REQUIREMENT - Transcribe the stretch of entries below from the line with "Mercedes-Benz EQE SUV" through the line with "Car Reviews (686, 27)", exactly and with both ends included; leave out all other lines.

*** RECORDS TO PROCESS Section Begins ***

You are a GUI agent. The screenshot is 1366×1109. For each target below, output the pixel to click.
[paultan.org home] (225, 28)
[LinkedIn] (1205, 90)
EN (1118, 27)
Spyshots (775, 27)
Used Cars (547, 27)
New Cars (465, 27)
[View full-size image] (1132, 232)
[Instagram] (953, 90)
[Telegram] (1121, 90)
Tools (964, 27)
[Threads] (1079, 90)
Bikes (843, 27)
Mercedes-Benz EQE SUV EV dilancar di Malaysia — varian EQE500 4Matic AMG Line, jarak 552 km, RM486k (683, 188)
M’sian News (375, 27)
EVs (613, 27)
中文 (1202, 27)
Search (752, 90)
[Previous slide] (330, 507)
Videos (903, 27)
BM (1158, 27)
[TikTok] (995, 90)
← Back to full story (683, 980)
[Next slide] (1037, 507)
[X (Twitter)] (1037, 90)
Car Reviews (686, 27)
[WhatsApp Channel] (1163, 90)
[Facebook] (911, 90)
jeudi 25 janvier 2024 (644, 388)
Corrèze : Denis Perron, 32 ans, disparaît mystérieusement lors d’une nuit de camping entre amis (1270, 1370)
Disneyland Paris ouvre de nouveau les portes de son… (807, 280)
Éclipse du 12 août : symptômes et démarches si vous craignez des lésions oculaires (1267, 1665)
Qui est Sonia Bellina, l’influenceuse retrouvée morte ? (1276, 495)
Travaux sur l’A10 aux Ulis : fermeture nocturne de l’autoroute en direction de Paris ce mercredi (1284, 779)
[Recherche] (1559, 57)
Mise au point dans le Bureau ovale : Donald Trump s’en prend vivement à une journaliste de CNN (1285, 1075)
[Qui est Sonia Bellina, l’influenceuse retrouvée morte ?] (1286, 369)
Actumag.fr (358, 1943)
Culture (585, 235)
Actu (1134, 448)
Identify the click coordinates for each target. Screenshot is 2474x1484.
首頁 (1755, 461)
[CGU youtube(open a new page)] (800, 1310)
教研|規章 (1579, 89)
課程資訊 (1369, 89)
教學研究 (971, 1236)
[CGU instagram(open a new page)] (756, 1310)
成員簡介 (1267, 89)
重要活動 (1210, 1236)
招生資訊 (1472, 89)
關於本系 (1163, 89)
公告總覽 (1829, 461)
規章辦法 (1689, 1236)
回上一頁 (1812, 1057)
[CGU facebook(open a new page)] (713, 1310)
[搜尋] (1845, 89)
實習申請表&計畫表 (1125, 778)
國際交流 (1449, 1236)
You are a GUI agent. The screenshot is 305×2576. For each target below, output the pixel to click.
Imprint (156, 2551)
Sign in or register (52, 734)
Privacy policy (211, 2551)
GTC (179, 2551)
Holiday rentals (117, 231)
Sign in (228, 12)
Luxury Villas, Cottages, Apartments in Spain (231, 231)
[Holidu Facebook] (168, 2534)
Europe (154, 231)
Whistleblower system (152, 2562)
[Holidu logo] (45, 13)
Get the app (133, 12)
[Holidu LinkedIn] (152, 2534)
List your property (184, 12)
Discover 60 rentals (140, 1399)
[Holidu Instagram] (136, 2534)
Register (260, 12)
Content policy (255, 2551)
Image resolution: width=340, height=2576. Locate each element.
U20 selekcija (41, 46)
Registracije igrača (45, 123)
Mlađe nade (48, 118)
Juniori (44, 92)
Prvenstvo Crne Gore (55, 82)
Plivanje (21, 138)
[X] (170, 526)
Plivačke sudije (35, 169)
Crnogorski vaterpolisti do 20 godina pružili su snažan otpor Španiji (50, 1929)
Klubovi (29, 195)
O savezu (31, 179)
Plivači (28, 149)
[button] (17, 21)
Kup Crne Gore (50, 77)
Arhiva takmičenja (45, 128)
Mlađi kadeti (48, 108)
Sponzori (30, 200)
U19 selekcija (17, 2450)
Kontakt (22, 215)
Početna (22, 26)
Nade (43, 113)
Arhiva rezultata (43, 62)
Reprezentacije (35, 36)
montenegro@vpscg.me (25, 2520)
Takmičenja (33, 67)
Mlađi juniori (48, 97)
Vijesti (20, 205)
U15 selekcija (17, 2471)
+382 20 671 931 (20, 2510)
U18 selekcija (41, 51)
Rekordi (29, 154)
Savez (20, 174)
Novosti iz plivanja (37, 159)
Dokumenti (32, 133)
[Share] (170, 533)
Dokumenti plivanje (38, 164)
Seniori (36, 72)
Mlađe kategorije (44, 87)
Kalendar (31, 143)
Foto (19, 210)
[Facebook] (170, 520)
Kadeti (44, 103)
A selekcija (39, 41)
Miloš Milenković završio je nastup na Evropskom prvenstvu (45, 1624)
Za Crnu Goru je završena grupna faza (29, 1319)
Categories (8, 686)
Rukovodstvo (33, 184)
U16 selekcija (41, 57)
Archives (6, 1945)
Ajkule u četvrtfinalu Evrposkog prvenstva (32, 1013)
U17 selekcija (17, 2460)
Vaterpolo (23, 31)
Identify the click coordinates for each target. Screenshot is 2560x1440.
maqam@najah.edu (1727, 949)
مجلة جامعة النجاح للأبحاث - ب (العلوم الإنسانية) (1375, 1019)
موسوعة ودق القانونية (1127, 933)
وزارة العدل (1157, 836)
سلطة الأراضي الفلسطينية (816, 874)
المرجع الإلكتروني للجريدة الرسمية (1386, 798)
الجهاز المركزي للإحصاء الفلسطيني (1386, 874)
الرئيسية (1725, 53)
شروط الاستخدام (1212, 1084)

*** RECORDS TO PROCESS Section Ends ***

EXPECTED OUTPUT -
Mercedes-Benz EQE SUV EV dilancar di Malaysia — varian EQE500 4Matic AMG Line, jarak 552 km, RM486k (683, 188)
M’sian News (375, 27)
EVs (613, 27)
中文 (1202, 27)
Search (752, 90)
[Previous slide] (330, 507)
Videos (903, 27)
BM (1158, 27)
[TikTok] (995, 90)
← Back to full story (683, 980)
[Next slide] (1037, 507)
[X (Twitter)] (1037, 90)
Car Reviews (686, 27)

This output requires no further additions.